Audience members hear a presentation regarding construction of the proposed  Kerr Elementary School at a Fox Chapel School Board meeting on April 25, 2017.
Audience members hear a presentation regarding construction of the proposed Kerr Elementary School at a Fox Chapel School Board meeting on April 25, 2017.

Fox Chapel Area students who attend Kerr Elementary School could have a new $18 million school in 2019.

District officials on Tuesday night unveiled plans for possible construction of the school along Kittanning Pike in O'Hara, citing structural inadequacies at the current 1920s-era building.

The school board will consider the project May 8.

If approved, the new school would be built on the lower level of the existing campus where the playground sits.

The existing Kerr Elementary would remain open during construction.

Dan Breitkreutz, district director of ancillary services, told the audience of about 50 people that Kerr's entire roof needs to be replaced, the mechanical system is outdated, a new entrance is necessary to enhance safety, the walls of the multipurpose room are leaking and parking is insufficient.

“The last time any major renovations were done (at Kerr) was 2003,” Breitkreutz said.

Superintendent Gene Freeman said the physical problems are compounded by instructional deficiencies.

“The school doesn't meet the programming needs,” Freeman said.

The design of the current building allows only limited collaboration between grade levels, he said, and the classrooms have limited capacity for advanced technologies.

Freeman said the new building, expected to be a two-story L-shape, might include room for a pre-kindergarten program, a “maker's space” and language immersion classes.

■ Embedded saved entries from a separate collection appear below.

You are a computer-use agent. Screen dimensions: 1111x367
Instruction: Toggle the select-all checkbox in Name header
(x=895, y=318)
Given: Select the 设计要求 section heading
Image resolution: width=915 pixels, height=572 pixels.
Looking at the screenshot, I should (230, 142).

“We need a place that is conducive to learning,” he said.

Breitkreutz said the board could have chosen to renovate Kerr for about $11 million.

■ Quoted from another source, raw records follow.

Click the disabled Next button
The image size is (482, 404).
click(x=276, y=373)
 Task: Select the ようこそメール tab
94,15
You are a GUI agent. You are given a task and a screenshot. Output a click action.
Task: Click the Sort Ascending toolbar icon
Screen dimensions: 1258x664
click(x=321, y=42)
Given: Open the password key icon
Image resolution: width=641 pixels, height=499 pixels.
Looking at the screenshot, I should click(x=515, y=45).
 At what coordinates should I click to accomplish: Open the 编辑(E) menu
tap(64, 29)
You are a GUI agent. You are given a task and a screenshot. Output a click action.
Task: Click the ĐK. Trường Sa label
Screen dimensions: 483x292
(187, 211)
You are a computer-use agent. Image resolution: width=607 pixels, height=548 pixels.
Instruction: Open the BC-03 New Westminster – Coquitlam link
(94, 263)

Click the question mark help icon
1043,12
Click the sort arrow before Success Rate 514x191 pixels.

But he said the upgrades would last only about 10 years before that amount would need to be spent again.

Jon Thomas, of Thomas & Williamson project managers, said the new building would include more open areas to enhance student learning and allow for increased collaboration.

Rooms like the computer lab or robotics station would be open to each other to encourage team-building activities, he said.

If approved, contract bids would go out next spring and construction would be expected to last 15 months.

The building would be ready for the start of school in 2019, Thomas said.